* Listed entries
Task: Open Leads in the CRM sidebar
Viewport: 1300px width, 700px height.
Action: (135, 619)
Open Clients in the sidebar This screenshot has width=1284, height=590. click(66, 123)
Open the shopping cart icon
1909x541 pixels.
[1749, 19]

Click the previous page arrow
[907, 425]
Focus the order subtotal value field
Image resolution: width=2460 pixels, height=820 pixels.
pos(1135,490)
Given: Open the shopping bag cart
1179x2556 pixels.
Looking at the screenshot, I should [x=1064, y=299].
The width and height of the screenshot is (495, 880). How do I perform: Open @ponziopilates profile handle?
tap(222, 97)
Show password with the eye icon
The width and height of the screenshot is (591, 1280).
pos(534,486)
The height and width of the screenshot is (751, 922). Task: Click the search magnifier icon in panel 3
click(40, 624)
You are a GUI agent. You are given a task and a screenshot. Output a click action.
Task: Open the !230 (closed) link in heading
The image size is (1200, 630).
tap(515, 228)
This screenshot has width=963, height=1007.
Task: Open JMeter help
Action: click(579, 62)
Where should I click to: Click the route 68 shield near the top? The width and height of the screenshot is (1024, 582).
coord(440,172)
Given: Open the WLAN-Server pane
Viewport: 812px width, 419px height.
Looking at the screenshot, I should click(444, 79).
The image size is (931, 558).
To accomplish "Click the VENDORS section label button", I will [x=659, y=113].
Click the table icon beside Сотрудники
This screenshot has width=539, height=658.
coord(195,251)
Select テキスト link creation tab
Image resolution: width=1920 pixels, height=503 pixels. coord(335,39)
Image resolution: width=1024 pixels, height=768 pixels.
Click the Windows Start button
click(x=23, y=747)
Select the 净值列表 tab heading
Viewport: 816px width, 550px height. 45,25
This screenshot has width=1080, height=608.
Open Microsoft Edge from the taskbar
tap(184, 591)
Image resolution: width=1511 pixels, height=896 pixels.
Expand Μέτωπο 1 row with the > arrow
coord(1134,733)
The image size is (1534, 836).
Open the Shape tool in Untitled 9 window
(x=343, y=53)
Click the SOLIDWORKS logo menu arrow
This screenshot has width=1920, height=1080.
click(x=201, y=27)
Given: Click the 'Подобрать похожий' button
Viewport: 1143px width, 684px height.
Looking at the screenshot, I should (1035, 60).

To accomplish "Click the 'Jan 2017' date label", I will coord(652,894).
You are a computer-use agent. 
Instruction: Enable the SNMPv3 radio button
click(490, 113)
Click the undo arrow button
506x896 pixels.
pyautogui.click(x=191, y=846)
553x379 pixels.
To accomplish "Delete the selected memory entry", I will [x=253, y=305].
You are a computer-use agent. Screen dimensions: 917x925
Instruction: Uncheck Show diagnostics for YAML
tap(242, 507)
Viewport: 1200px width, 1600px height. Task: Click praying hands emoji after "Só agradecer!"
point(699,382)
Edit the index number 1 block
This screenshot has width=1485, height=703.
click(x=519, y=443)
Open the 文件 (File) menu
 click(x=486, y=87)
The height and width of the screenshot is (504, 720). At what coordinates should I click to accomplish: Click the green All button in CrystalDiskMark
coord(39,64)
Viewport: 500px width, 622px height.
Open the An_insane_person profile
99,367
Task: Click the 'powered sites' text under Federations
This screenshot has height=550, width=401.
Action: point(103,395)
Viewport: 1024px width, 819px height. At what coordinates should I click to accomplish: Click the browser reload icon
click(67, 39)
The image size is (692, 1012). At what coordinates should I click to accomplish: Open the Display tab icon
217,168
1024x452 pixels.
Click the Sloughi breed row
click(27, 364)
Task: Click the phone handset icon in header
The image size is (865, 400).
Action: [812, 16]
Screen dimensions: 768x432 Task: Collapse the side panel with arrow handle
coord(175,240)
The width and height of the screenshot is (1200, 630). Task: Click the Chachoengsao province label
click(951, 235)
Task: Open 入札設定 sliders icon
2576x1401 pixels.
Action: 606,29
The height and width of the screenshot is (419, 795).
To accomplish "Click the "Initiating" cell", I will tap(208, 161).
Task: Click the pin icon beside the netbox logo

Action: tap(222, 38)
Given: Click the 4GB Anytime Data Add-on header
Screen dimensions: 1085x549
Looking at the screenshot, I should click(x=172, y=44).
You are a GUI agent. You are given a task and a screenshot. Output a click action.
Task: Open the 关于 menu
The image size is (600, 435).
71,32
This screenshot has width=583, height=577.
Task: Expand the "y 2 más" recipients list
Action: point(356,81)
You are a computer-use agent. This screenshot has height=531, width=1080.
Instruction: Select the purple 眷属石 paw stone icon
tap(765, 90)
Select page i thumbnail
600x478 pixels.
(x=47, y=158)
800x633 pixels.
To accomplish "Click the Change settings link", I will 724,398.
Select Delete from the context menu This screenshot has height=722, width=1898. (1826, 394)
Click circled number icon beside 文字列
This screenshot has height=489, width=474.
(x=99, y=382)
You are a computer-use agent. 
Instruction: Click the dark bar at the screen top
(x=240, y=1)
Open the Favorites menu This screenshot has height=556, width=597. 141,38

* Instructions for the task
Start with the line above that contains "Click the Windows Start button" and stop after the line that contains "Task: Click the 'powered". Output those lines exactly, and only those.

* Exercise solution
Click the Windows Start button
click(x=23, y=747)
Select the 净值列表 tab heading
Viewport: 816px width, 550px height. 45,25
This screenshot has width=1080, height=608.
Open Microsoft Edge from the taskbar
tap(184, 591)
Image resolution: width=1511 pixels, height=896 pixels.
Expand Μέτωπο 1 row with the > arrow
coord(1134,733)
The image size is (1534, 836).
Open the Shape tool in Untitled 9 window
(x=343, y=53)
Click the SOLIDWORKS logo menu arrow
This screenshot has width=1920, height=1080.
click(x=201, y=27)
Given: Click the 'Подобрать похожий' button
Viewport: 1143px width, 684px height.
Looking at the screenshot, I should (1035, 60).

To accomplish "Click the 'Jan 2017' date label", I will coord(652,894).
You are a computer-use agent. 
Instruction: Enable the SNMPv3 radio button
click(490, 113)
Click the undo arrow button
506x896 pixels.
pyautogui.click(x=191, y=846)
553x379 pixels.
To accomplish "Delete the selected memory entry", I will [x=253, y=305].
You are a computer-use agent. Screen dimensions: 917x925
Instruction: Uncheck Show diagnostics for YAML
tap(242, 507)
Viewport: 1200px width, 1600px height. Task: Click praying hands emoji after "Só agradecer!"
point(699,382)
Edit the index number 1 block
This screenshot has width=1485, height=703.
click(x=519, y=443)
Open the 文件 (File) menu
 click(x=486, y=87)
The height and width of the screenshot is (504, 720). At what coordinates should I click to accomplish: Click the green All button in CrystalDiskMark
coord(39,64)
Viewport: 500px width, 622px height.
Open the An_insane_person profile
99,367
Task: Click the 'powered sites' text under Federations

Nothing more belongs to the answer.